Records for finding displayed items
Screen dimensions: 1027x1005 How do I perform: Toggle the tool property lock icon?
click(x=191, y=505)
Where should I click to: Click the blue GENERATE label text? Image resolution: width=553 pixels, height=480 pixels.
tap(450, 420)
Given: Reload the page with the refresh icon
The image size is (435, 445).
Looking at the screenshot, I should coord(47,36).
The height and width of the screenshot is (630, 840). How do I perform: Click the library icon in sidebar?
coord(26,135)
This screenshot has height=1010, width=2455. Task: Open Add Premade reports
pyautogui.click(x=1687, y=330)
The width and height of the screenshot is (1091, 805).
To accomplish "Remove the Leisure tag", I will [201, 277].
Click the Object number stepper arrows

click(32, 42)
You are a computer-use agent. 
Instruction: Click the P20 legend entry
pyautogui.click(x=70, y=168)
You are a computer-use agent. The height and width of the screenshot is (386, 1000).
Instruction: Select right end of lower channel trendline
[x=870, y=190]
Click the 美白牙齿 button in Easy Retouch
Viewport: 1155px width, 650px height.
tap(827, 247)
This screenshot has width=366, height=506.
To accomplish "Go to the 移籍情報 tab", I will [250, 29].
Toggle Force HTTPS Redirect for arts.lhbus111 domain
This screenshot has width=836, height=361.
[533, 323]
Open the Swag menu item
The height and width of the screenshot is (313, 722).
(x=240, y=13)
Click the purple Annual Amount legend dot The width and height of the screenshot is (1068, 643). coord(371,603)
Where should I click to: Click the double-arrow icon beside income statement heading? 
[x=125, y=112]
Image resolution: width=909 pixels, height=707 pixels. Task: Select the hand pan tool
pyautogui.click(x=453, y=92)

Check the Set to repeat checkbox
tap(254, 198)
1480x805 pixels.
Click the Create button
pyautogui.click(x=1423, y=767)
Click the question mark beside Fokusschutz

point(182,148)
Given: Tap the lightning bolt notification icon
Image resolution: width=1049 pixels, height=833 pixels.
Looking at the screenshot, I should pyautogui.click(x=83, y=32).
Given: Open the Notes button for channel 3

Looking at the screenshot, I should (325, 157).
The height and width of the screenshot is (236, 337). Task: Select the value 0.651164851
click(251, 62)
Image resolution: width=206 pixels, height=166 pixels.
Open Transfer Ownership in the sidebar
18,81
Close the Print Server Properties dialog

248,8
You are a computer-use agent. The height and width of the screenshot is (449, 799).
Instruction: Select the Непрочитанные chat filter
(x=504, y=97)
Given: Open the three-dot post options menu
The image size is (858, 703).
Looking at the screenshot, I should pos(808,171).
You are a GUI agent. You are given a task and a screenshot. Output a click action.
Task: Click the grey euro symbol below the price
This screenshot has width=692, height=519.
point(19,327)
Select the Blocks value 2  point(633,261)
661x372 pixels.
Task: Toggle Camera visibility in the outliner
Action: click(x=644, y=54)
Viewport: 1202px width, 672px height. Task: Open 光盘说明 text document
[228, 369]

# WHAT TO PRODUCE
Could you duplicate all of the data above line for line, with no changes?

# EXERCISE SOLUTION
Screen dimensions: 1027x1005 How do I perform: Toggle the tool property lock icon?
click(x=191, y=505)
Where should I click to: Click the blue GENERATE label text? Image resolution: width=553 pixels, height=480 pixels.
tap(450, 420)
Given: Reload the page with the refresh icon
The image size is (435, 445).
Looking at the screenshot, I should coord(47,36).
The height and width of the screenshot is (630, 840). How do I perform: Click the library icon in sidebar?
coord(26,135)
This screenshot has height=1010, width=2455. Task: Open Add Premade reports
pyautogui.click(x=1687, y=330)
The width and height of the screenshot is (1091, 805).
To accomplish "Remove the Leisure tag", I will [201, 277].
Click the Object number stepper arrows

click(32, 42)
You are a computer-use agent. 
Instruction: Click the P20 legend entry
pyautogui.click(x=70, y=168)
You are a computer-use agent. The height and width of the screenshot is (386, 1000).
Instruction: Select right end of lower channel trendline
[x=870, y=190]
Click the 美白牙齿 button in Easy Retouch
Viewport: 1155px width, 650px height.
tap(827, 247)
This screenshot has width=366, height=506.
To accomplish "Go to the 移籍情報 tab", I will [250, 29].
Toggle Force HTTPS Redirect for arts.lhbus111 domain
This screenshot has width=836, height=361.
[533, 323]
Open the Swag menu item
The height and width of the screenshot is (313, 722).
(x=240, y=13)
Click the purple Annual Amount legend dot The width and height of the screenshot is (1068, 643). coord(371,603)
Where should I click to: Click the double-arrow icon beside income statement heading? 
[x=125, y=112]
Image resolution: width=909 pixels, height=707 pixels. Task: Select the hand pan tool
pyautogui.click(x=453, y=92)

Check the Set to repeat checkbox
tap(254, 198)
1480x805 pixels.
Click the Create button
pyautogui.click(x=1423, y=767)
Click the question mark beside Fokusschutz

point(182,148)
Given: Tap the lightning bolt notification icon
Image resolution: width=1049 pixels, height=833 pixels.
Looking at the screenshot, I should pyautogui.click(x=83, y=32).
Given: Open the Notes button for channel 3

Looking at the screenshot, I should (325, 157).
The height and width of the screenshot is (236, 337). Task: Select the value 0.651164851
click(251, 62)
Image resolution: width=206 pixels, height=166 pixels.
Open Transfer Ownership in the sidebar
18,81
Close the Print Server Properties dialog

248,8
You are a computer-use agent. The height and width of the screenshot is (449, 799).
Instruction: Select the Непрочитанные chat filter
(x=504, y=97)
Given: Open the three-dot post options menu
The image size is (858, 703).
Looking at the screenshot, I should pos(808,171).
You are a GUI agent. You are given a task and a screenshot. Output a click action.
Task: Click the grey euro symbol below the price
This screenshot has width=692, height=519.
point(19,327)
Select the Blocks value 2  point(633,261)
661x372 pixels.
Task: Toggle Camera visibility in the outliner
Action: click(x=644, y=54)
Viewport: 1202px width, 672px height. Task: Open 光盘说明 text document
[228, 369]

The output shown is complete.